I started with my room, where we had spent several hours together. I removed all the clothes from my cupboard and everything from the drawers of my side tables and bookshelves and dumped them on the floor. Then I removed everything that reminded me of him. I kept them aside. I was going to give them back to him or donate them to charity. My maid looked on in wonder at what I was doing and helped me without a word of complain. Perhaps she had guessed that the man I was in love with and whom she had gotten used to, was now gone. Many a time, I saw her looking at me wanting to say something to console me, but my hardened expression and determination to clean kept her shut.

But I wasn’t done cleaning. I cleaned my living room and kitchen too. I put away the red coffee cups that he used to serve me coffee in. I cleaned till I could clean no more. And then one day, I was finally done. Then I sat down at my door and looked at my clean and purged house. There was not a trace of Arjun.

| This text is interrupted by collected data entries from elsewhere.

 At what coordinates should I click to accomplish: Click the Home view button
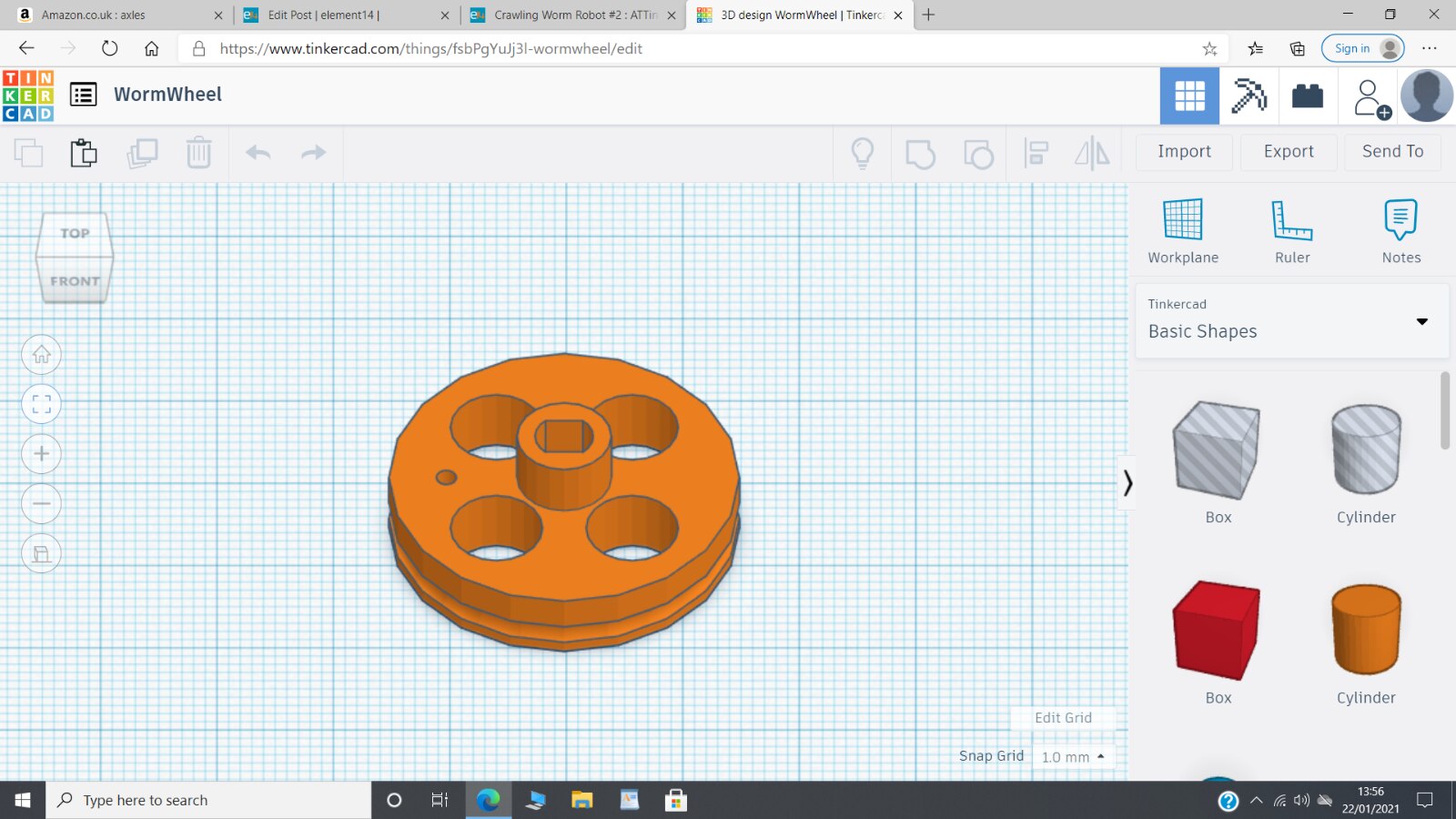click(41, 355)
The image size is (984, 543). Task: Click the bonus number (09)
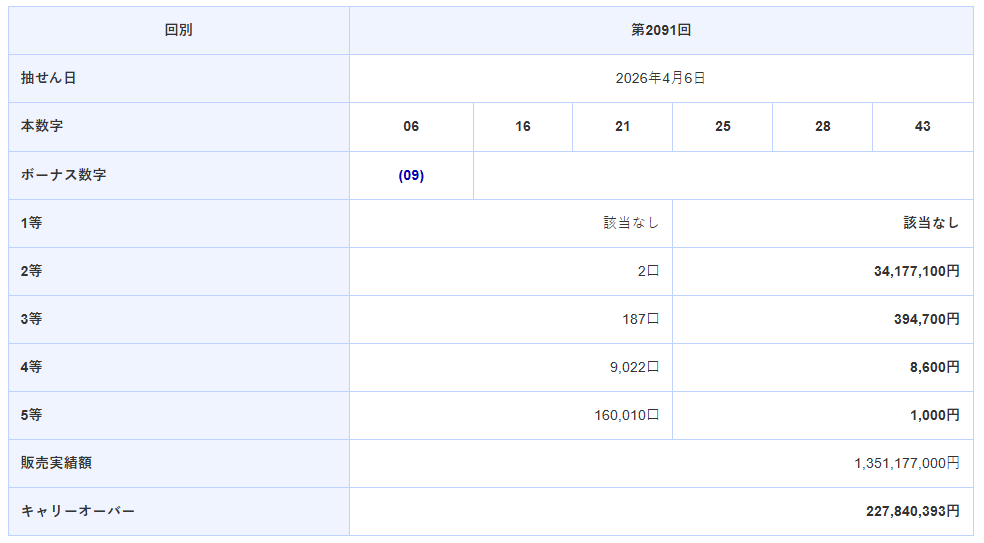411,175

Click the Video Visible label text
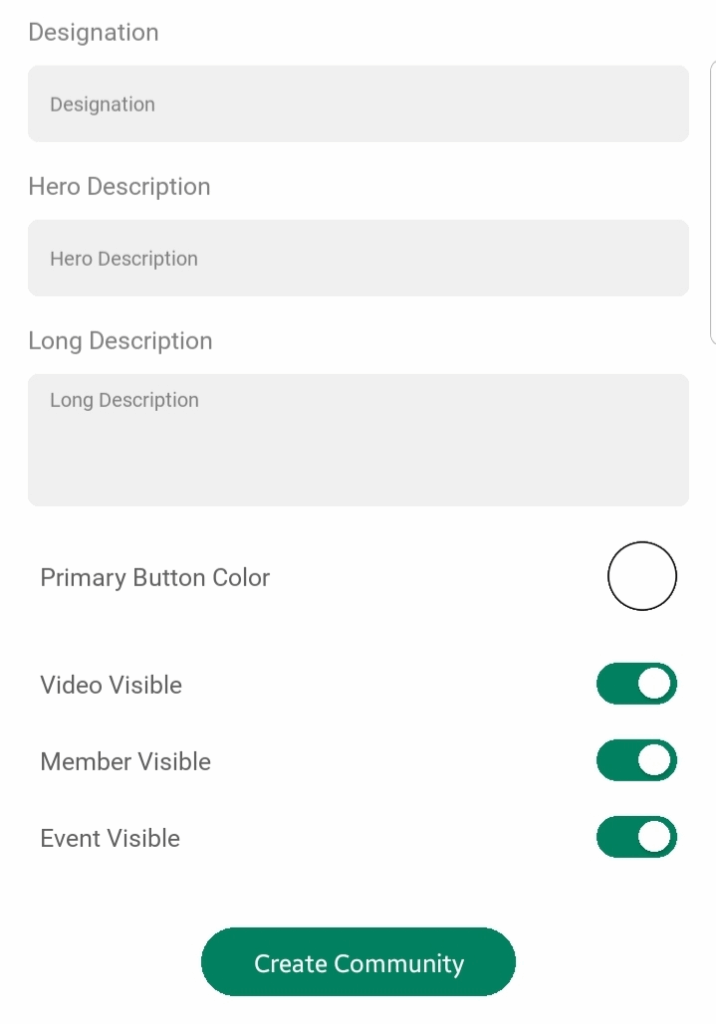[111, 685]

And instead of feeling relieved like I thought I would, I felt tired. And I cried. I wept copiously. I knew that it would not be the only time, but the healing had begun. I knew that to be strong again, I needed to let go of him and find myself.

And then, just when I went into the kitchen to make myself a cup of tea, I found it. Lying on top of a heap of discarded junk mail was the visting card I had put away all those months ago. The TV and film director that I had met at the parlour when I was getting a makeover—Deepa Malhotra.

I came out to the living room with the card and sat down on the large comfortable cushion. I thought this was the sign. This was what I had to do. Arjun had always told me that my job was like a hobby. It gave me money but I couldn’t do it forever. And I had thought I would. But here was an opportunity to not only clean out my house, but to clean my entire life. I could start afresh with a new career, meet new people, and have a new life. And only then would I be able to completely rid my thoughts and my heart of him. I knew I needed to step out of my box. If there was one thing I felt I could take from the relationship, it was Arjun’s advice to do things that were not in my comfort zone. If you don’t take this chance, Kaveri, I thought, you could just go to Bangalore and wallow in self-pity, with your parents nagging you to tell them what’s wrong.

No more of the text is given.